¿Debería compararte a un día de verano?


INFOSEL, Crónica cultural, jueves 11 de abril, 2013.
Ciclo de cine Shakespeare en el Teatro Casa de la Paz.
‘De todos los meses, abril es el más cruel: engendra lilas en la tierra muerta, mezcla la memoria con el deseo y las insensibles raíces con las lluvias de primavera…’, dice T.S. Eliot en La tierra baldía. Por otro lado, sabemos que todos los que nacieron este mes fueron concebidos en el mes de julio pasado, tal como sucedió con William Shakespeare cuando John, su padre, dejó de hacer sus guantes como los que fabricaba en su casa de la calle de Henley en Stratford-upon-Avon, para irse al campo con Mary Arden, su esposa y disfrutar de esos días de Sol que tantas ganas dan de desnudarse por la ribera o en el campo para tirarse con los brazos abiertos y la camisa al aire para disfrutar ese estación cuando los días son más largos de los que tenemos en estas latitudes. Nueve meses después, el 23 de abril de 1564 nació ‘William, hijo de John Shakespeare’ y, aunque no existe una mayor certeza, este día se celebra su nacimiento. Era el tercero de ocho hijos.
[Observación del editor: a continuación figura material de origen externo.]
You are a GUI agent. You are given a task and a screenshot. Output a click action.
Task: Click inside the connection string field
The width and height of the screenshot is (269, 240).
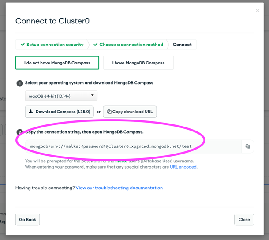pos(133,146)
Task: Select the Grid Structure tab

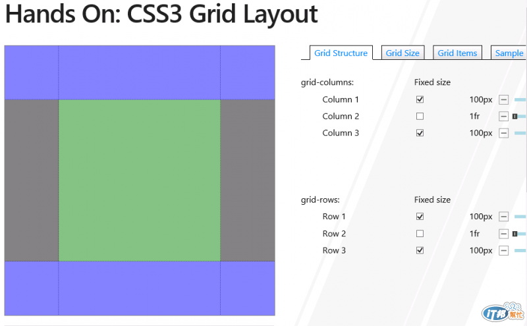Action: (341, 53)
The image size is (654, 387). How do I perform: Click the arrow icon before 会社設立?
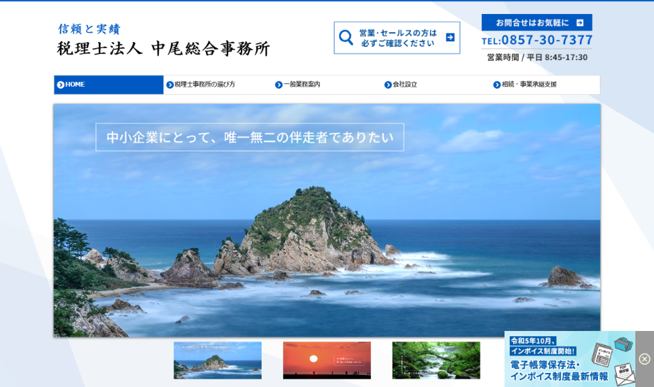(x=388, y=85)
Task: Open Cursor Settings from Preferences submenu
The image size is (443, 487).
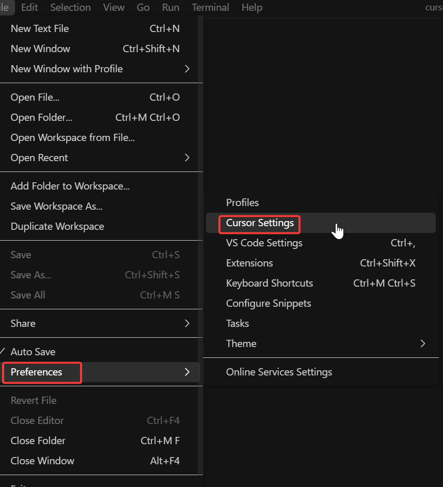Action: pos(260,223)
Tiempo después usaba la metáfora del verano en uno de su Sonetos amorosos: ¿Debería compararte a un día de verano? Tú eres más hermoso y apacible; los rudos vientos de mayo desgarran los tiernos capullos y la renta del verano vence demasiado pronto. Algunos días brilla el ardiente ojo celeste y, en seguida, oculta su dorado semblante y la belleza de su belleza declina por azar o por el desordenado curso de la naturaleza.

Poco se conoce de su vida, pero ahí está su producción compuesta de treinta y siete obras de teatro de todo tipo: históricas, romanas, trágicas, comedias, tragicomedias, obras problema en donde explora todo lo que está detrás de eso que observamos o de lo que escondemos, más bien, como cuando habla del amor desde varios puntos de vista o de la venganza o del poder bien heredado o por pura ambición; habla de la enfermedad de los celos y del odio que perdura por generaciones, tantas, que ya ni saben cuál fue el verdadero origen; y se va al trasfondo de las guerras civiles, de las derrotas y de las victorias, de los héroes y de sus villanos.

Todo esto adornado de tal manera que nos quedamos con la boca abierta agradeciendo que ese abril haya nacido un hombre que tuvo la capacidad de imaginar y poner en escena para que todavía 450 años después se lean en voz alta sus poemas líricos como La violación de Lucrecia al que recurrimos dolidos por lo que sufrió esta mujer y deseando que su marido y Bruto su padre, persigan y acaben con el príncipe Tarquino, el violador de su hija y, de pasada, acaben con la monarquía e inicie la República Romana.

Dicen que vivía al mil porciento —siempre con las antenas puestas, listo para lo que sea, pues bien sabía que the readiness is all, como lo escuchamos de Hamlet. Registraba todo desde que nació, sí, todo lo que olía, tocaba, gustaba o escuchaba para guardarlo en su disco duro al que tenía acceso inmediato cuando se ponía a escribir sin parar.

Estos meses se celebran otros cumpleaños producto de las vacaciones de verano como el del Bardo que nos refiere a eso que tiene que ver con la ‘razón de ser’. Vivió cincuenta y dos años que, en esa época, era más de lo esperado. Tal vez por eso, Julieta con sus catorce años estaba lista para casarse con Romeo y esperaba con ansias hacer el amor cuando sabía que ya era dueña del palacio del amor y aún no lo poseo. He sido vendida y aún no me gozan, como decía desde su balcón mientras espera noticias de su Nodriza.

Celebrar es recordar y si recordamos existimos, por eso, nos sentamos toda una tarde para recorrer esos rincones de la vida y obra de este amable poeta, para imaginar dónde anduvo este hombre que era ‘todo y nada’ (Everything & Nothing) como sugería Borges.